L’augmentation de la population a aussi entraîné une forte augmentation des déplacements : une grande partie des nouveaux arrivants, comme des anciens habitants, travaille dans l’aire urbaine grenobloise située entre Grenoble et le canton de Saint-Ismier (notamment dans les grandes zones industrielles). Ainsi 80% en moyenne des actifs du canton travaillent dans une autre commune du département (cf. Tableau 2.4).

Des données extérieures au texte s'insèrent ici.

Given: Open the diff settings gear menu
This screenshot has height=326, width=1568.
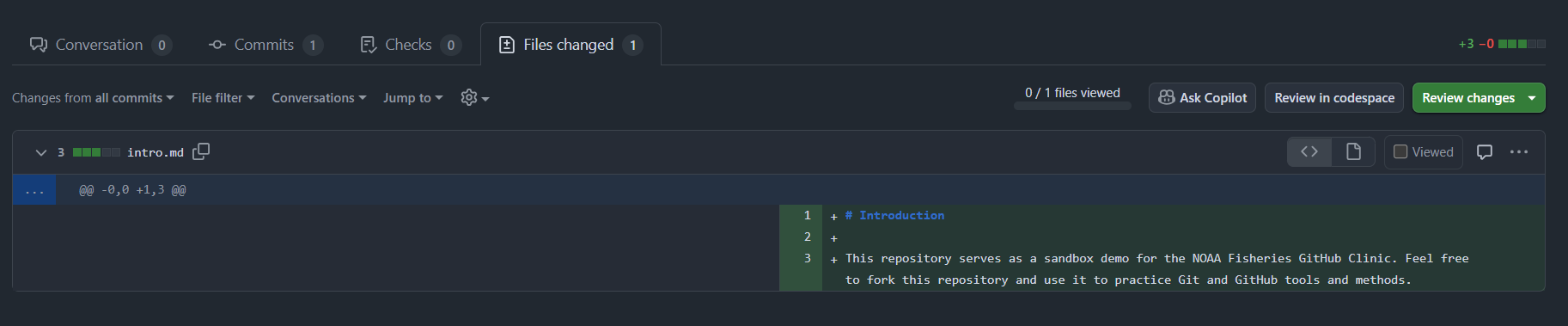Looking at the screenshot, I should coord(474,97).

Comme toutes les Alpes, le canton de Villard-de-Lans connaît un premier essor au début du 20ème siècle avec le développement d’un « tourisme climatique », et dans une moindre mesure du tourisme lié à la diffusion de l’alpinisme. Du fait de sa situation en moyenne altitude et de son ensoleillement, le plateau du Vercors - et notamment Villard-de-Lans - bénéficie de l’intérêt porté au climatisme et au thermalisme et devient ainsi un lieu de villégiature estivale pour la bourgeoisie du début du siècle : les premiers hôtels et résidences de tourisme de luxe apparaissent et de nombreuses maisons climatiques ouvrent leurs portes pour accueillir des convalescents venus de la France entière (Sgard 1997). Ce sont souvent les mêmes raisons qui poussent aujourd’hui des jeunes ménages, le plus souvent avec des enfants, à venir s’installer dans le canton de Villard-de-Lans plutôt qu’ailleurs dans l’aire urbaine grenobloise (cf. Tableau 2.3). En effet, même si la part des familles dans les ménages du canton a diminué par rapport à 1999, suivant le même mouvement qu’au niveau départemental, celle-ci reste sensiblement supérieure à la moyenne de l’Isère. D’ailleurs, un peu plus d’un tiers de ces nouveaux arrivants a quitté l’agglomération grenobloise pour s’installer dans le canton, tandis qu’un autre tiers est venu de l’aire urbaine parisienne. Ces ménages sont essentiellement issus des classes moyennes et supérieures : professions intermédiaires, cadres et professions intellectuelles supérieures115. En grande majorité, ces nouveaux arrivants sont de jeunes ménages, avec ou sans enfants, qui choisissent de s’installer

114 INSEE Rhône-Alpes, Portrait du Pays du Grésivaudan, septembre 2008.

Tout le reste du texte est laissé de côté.